Task to complete> Write the records below out again word for word, with the pictures removed.

+++++

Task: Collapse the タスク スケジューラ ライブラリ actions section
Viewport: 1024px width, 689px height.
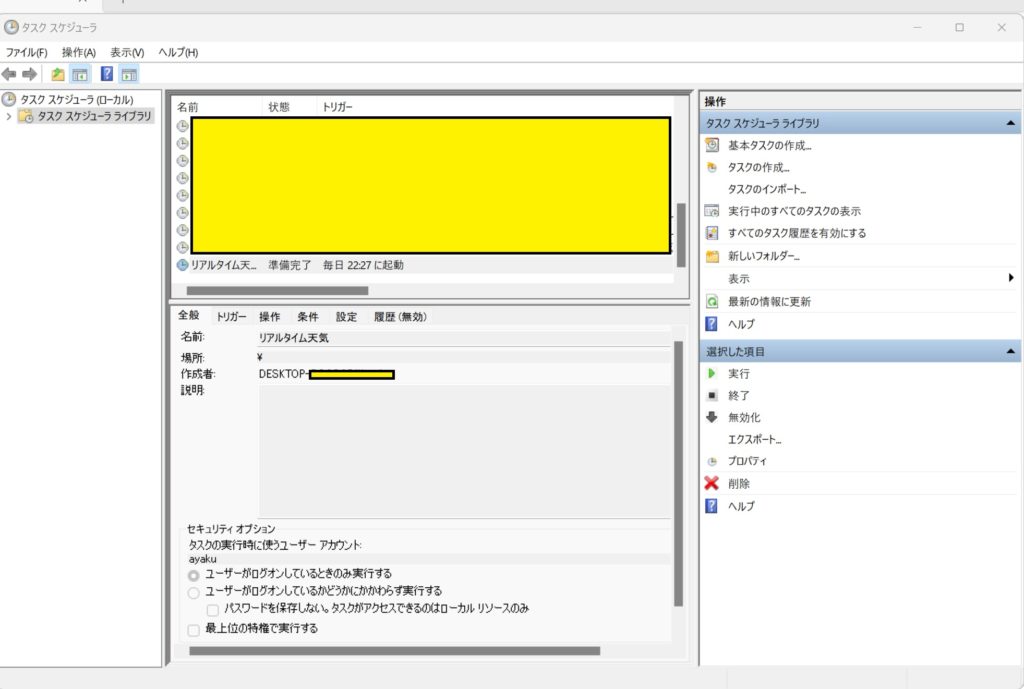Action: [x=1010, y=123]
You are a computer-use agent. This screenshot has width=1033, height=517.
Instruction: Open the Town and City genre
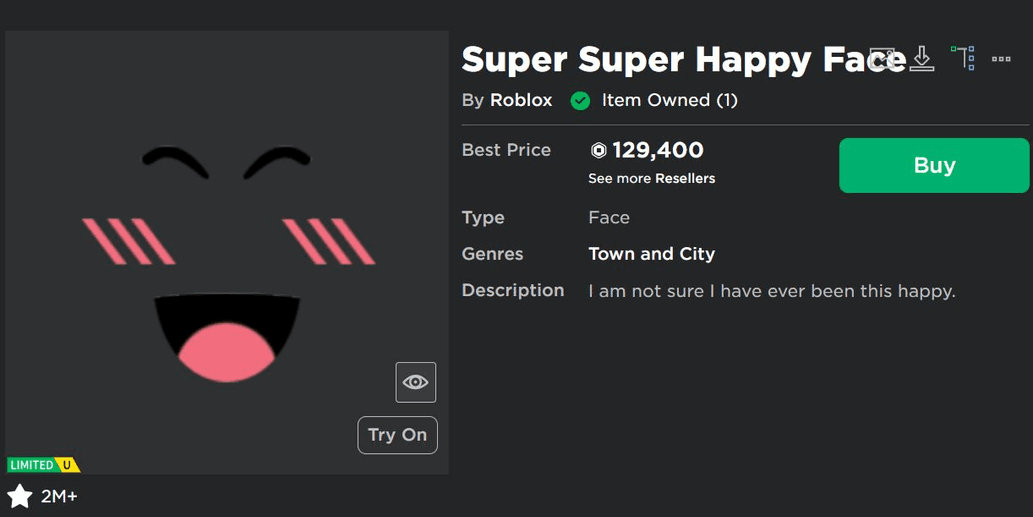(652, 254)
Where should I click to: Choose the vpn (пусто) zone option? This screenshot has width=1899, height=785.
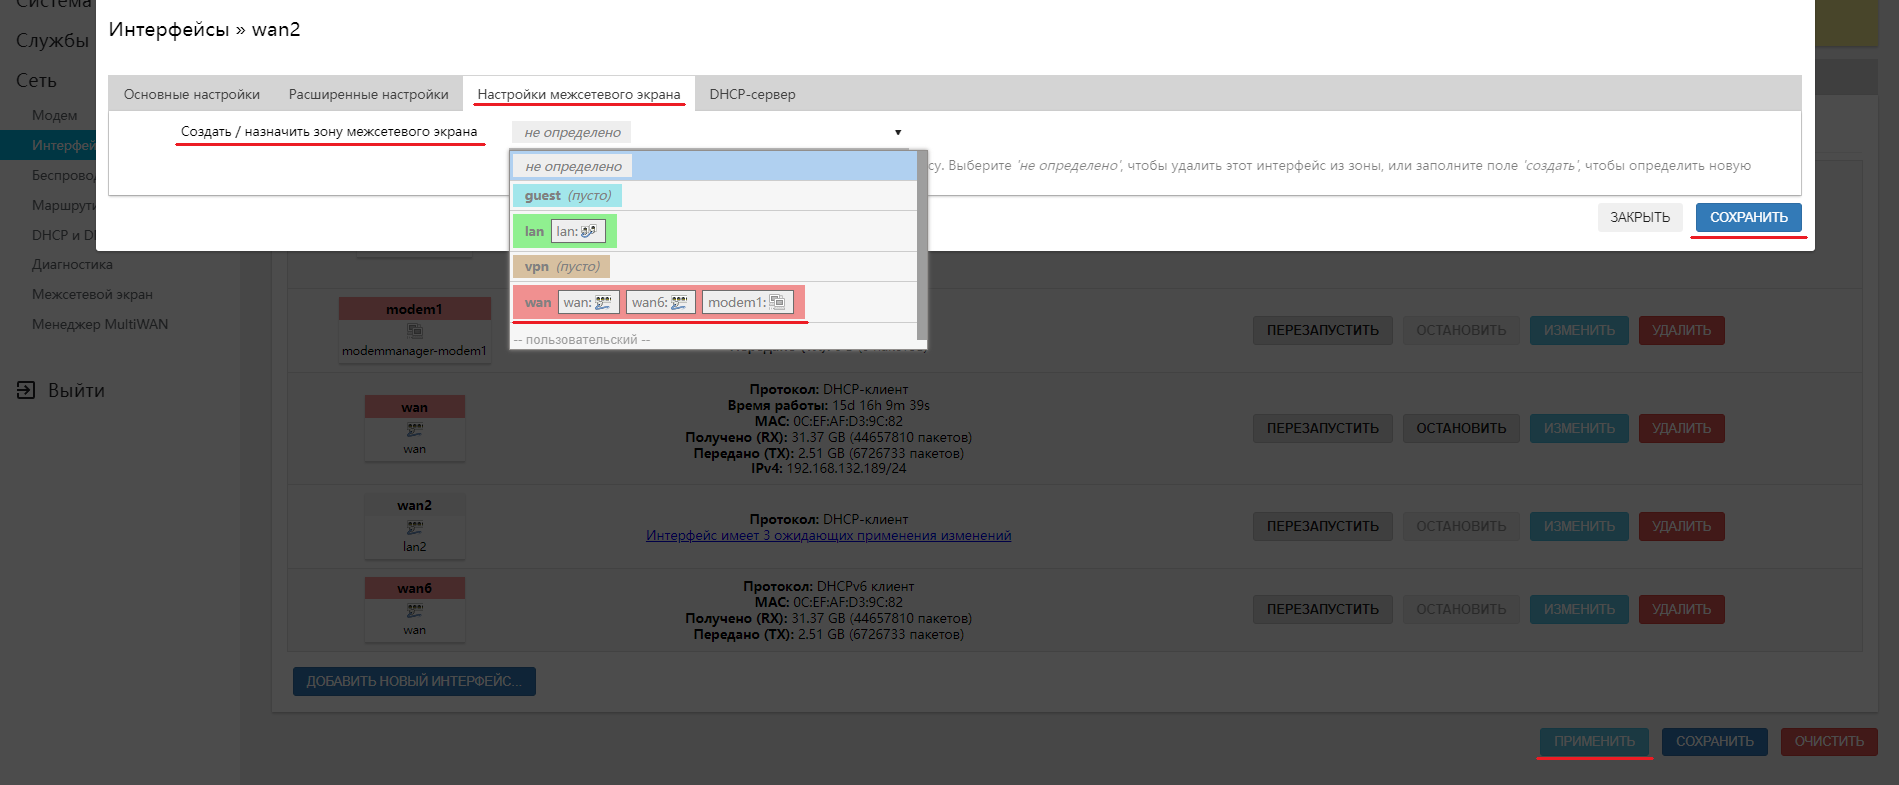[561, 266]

+++++

Solution for this task>
Task: Collapse the タスク スケジューラ ライブラリ actions section
Viewport: 1024px width, 689px height.
Action: [x=1010, y=123]
You are a computer-use agent. This screenshot has width=1033, height=517.
Instruction: Open the Town and City genre
(652, 254)
Where should I click to: Choose the vpn (пусто) zone option? This screenshot has width=1899, height=785.
[561, 266]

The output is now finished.